Работали до поздней ночи, закрепляли фигуры на специальной движущейся площадке, поджимали, смазывали, доводили до ума. Управились, когда на небе появились звезды и заметно похолодало.
– Иди, – сказал Август, обнимая за осиную талию прекрасную даму. – Переночуешь в усадьбе. Механизм будем испытывать утром. Всколыхнем этот жалкий мирок боем курантов. Утром звуки чище и громче. Скажи Анфисе, чтобы поднялась ко мне. – Он ухмыльнулся недвусмысленно. – И пускай прихватит вина и еды. Я голодный как дракон.
Ему нравилось сравнивать себя с драконом, а вот Федору совсем не нравились планы Берга. В этих планах он оставил бы плотный ужин да ласки Анфисы, но исключил вино.
– И не перечь! – Август посмотрел на помощника с вызовом, словно прочел его мысли. – От бутылки вина со мной ничего дурного не случится. А ты молод еще, чтобы вот так на меня смотреть! Или хочешь обратно на завод?
– Не хочу.
– Смотри, Федор, одно мое слово – и ты не на завод, ты в забой пойдешь. В этом медвежьем углу слово мое еще имеет вес.

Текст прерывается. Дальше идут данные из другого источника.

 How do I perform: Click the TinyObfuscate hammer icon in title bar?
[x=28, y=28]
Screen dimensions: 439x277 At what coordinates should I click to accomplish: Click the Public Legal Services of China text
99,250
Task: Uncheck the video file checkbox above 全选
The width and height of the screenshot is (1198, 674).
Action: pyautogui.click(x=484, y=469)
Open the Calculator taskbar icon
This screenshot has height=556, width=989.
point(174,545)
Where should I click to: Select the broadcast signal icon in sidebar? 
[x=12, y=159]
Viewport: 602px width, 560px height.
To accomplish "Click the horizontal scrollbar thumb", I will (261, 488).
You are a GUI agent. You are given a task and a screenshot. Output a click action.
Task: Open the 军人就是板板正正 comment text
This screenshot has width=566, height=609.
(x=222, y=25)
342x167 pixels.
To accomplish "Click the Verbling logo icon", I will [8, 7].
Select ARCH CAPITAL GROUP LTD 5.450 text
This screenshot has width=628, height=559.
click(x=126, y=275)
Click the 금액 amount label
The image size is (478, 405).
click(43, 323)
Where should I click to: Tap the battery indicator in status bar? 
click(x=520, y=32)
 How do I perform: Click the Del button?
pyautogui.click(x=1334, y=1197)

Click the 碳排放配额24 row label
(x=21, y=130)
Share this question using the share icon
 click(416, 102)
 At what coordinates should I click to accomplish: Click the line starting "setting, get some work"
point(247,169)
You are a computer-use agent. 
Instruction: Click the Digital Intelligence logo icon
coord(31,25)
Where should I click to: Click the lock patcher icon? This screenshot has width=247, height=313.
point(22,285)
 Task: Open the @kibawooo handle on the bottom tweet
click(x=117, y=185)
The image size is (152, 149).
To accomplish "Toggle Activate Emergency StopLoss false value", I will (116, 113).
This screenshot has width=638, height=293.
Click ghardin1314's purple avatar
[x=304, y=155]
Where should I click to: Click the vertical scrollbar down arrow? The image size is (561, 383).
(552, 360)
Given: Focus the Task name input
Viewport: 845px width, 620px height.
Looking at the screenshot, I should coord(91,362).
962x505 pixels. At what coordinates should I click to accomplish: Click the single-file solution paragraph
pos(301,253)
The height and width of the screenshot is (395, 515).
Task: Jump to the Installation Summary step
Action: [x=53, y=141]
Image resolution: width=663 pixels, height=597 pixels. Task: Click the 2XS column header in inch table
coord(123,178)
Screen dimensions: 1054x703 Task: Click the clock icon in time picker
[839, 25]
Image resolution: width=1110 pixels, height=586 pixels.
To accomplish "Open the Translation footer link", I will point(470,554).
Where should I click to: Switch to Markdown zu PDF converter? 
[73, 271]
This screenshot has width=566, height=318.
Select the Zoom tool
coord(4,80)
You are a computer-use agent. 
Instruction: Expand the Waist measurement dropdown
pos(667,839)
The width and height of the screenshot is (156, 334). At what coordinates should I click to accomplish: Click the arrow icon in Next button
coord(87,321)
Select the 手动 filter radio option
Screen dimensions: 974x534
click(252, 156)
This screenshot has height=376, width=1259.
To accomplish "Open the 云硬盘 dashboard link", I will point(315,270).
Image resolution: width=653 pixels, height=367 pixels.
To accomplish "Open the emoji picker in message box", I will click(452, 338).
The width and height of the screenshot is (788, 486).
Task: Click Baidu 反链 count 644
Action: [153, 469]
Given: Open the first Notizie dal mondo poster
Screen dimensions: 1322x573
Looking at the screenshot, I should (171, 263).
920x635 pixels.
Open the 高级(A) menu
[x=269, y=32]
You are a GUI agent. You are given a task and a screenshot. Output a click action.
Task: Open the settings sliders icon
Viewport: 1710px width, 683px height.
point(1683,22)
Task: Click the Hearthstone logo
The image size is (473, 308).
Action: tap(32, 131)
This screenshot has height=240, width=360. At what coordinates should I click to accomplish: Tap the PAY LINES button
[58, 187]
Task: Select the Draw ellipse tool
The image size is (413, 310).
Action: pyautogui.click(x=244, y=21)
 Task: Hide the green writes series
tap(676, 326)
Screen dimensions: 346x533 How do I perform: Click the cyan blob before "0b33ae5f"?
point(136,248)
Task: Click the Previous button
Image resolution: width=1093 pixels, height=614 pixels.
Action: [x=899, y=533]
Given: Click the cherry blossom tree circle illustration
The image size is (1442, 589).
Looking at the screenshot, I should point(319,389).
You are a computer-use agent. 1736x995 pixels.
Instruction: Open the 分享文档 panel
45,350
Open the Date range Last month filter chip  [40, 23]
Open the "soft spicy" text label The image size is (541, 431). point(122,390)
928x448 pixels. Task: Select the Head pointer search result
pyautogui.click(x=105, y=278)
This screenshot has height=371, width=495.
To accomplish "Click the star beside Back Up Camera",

Август говорил, и с каждой секундой его голос делался все тише, все слабее. Наконец он устало махнул рукой и закончил:
– Не бери в голову, Федя. Это не я сейчас говорю, это тоска моя говорит. Тяжело, потеряв целое королевство, довольствоваться крохами, жизнь свою наново перекраивать. Не каждый это может понять.
Федор мог, но предпочел промолчать.
– Вино! Три бутылки! – крикнул Август, когда он уже спустился на один лестничный пролет. – И еды побольше!